### What you need to do
Please continue the Crepidomanes inopinatum fern page below, starting after its last sentence.

[Opening Passage shown section]

Crepidomanes - Hymenophyllaceae

Crepidomanes inopinatum (Pic. Serm.) J.P. Roux

Photo: P. Ballings
Zimbabwe

Photo: P. Ballings
Zimbabwe

Photo: P. Ballings
Zimbabwe

 

 

 

 

Synonyms

Trichomanes inopinatum (Pic.Serm.) J.E. Burrows
Vandenboschia inopinata Pic. Serm.
Crepidomanes inopinatum (Pic.Serm.) J.P.Roux var. majus (Taton) J.P.Roux

Common name

Description

Rhizome less than 0.5 mm in diameter, widely creeping; rhizome hairs very dark brown to dull black, unbranched. Fronds spaced apart. Stipe 5-35 mm long, winged in upper part only, glabrous or set with a few brown, nonarticulated hairs. Lamina variable, 8-75 × 8-30 mm, 2- or 3-pinnatifid; ultimate lobes narrowly oblong, c. 0.7 mm broad, drying fold present. Sori obconical, c. 1.5 × 1 mm, narrowly winged for most of their length, valves rounded, entire.

Notes

Can be confused with C. melanotrichum: C. melanotrichum has a stipe that is narrowly winged throughout (only in the upper quarter to half in C. inopinatum) and that has black articulated hairs in 2 rows or leftover stubs (absent or few brown in C. inopinatum). The rhizome hairs are shiny black in C. melanotrichum and dark brown to dull black in C. inopinatum. Can be distinguished from P. borbonicum : P. borbonicum has a stipe that is winged in the distal half to three quarters, has no stipe hairs, the drying fold is absent and rhizome hairs are brown. The sorus is twice as long as wide (as long as wide in C. inopinatum).

[Closing Passage shown section]
[Opening Available data section]

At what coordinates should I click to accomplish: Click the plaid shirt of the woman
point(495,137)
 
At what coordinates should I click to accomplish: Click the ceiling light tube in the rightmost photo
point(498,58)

[Closing Available data section]

### Exercise answer
Flora of Tropical East Africa treats this as a synonym of C. melanotrichum rather than as a taxon in its own right.

Derivation

inopinatum: unexpected, it was a surprise to find another species in the genus.

Habitat

Moist deeply shaded evergreen forest.

Distribution worldwide

Africa, Madagascar and Mascarene islands.

Distribution in Africa

Burundi, Cameroon, Democratic Republic of Congo, Ethiopia, Kenya, Malawi, Rwanda, South Africa, Sudan and South Sudan, Swaziland, Tanzania , Uganda, Zimbabwe.

Growth form

Epiphytic, lithophytic.

Literature

  • Burrows, J.E. (1990) Southern African Ferns and Fern Allies. Frandsen, Sandton. Pages 93 - 94. (Includes a picture).
  • Crouch, N.R., Klopper, R.R., Burrows, J.E. & Burrows, S.M. (2011) Ferns of Southern Africa, A comprehensive guide. Struik Nature. Page 158. (Includes a picture).
  • Roux, J.P. (2001) Conspectus of Southern African Pteridophyta. Southern African Botanical Diversity Network Report, 13 Page 45.
  • Roux, J.P. (2009) Synopsis of the Lycopodiophyta and Pteridophyta of Africa, Madagascar and neighbouring islands. Strelitzia 23, South African National Biodiversity Institute, Pretoria. Pages 39 - 40.